— Requirement —
Please copy out every line of the material below word for word, leaving the pictures out of your copy.

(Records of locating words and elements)
>> BEGIN

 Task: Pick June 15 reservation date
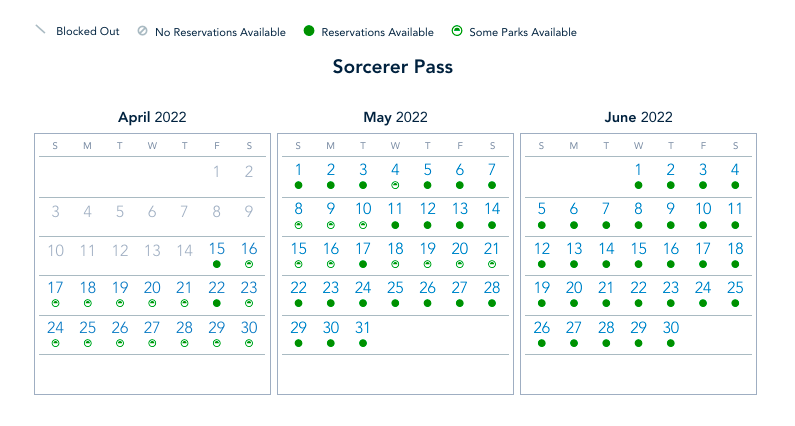[x=638, y=249]
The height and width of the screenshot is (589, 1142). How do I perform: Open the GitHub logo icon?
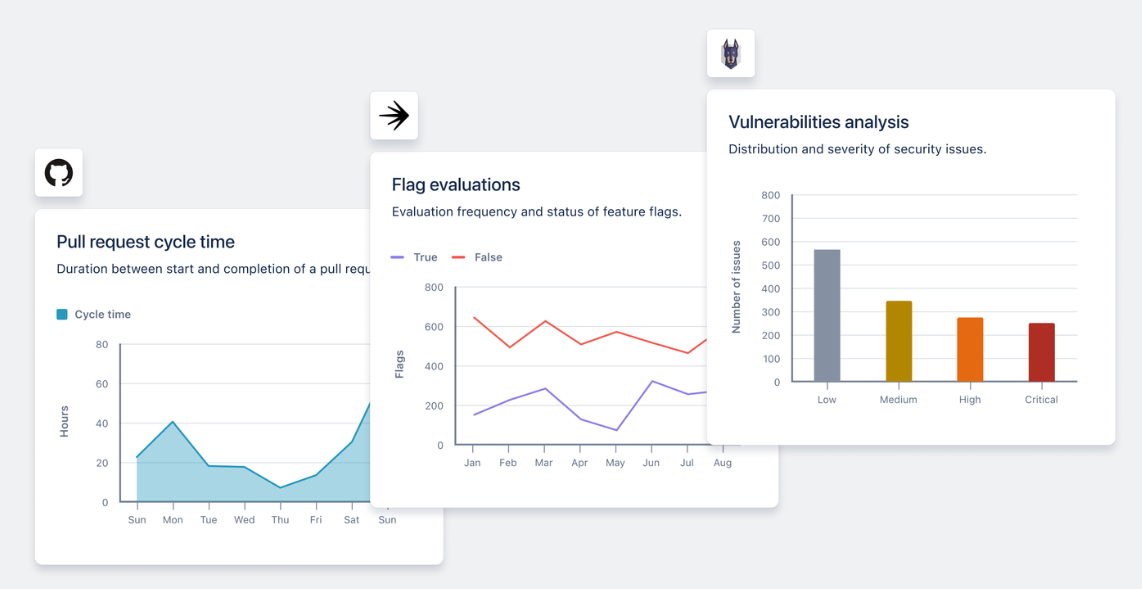tap(58, 173)
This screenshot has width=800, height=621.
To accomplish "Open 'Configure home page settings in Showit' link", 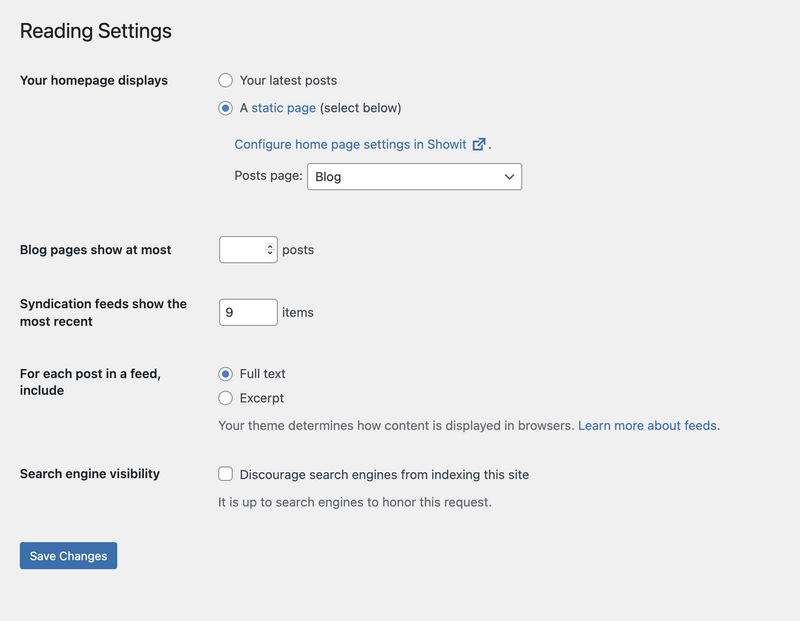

>> END

— Task response —
 Task: Pick June 15 reservation date
[x=638, y=249]
The height and width of the screenshot is (589, 1142). How do I perform: Open the GitHub logo icon?
tap(58, 173)
This screenshot has width=800, height=621.
To accomplish "Open 'Configure home page settings in Showit' link", 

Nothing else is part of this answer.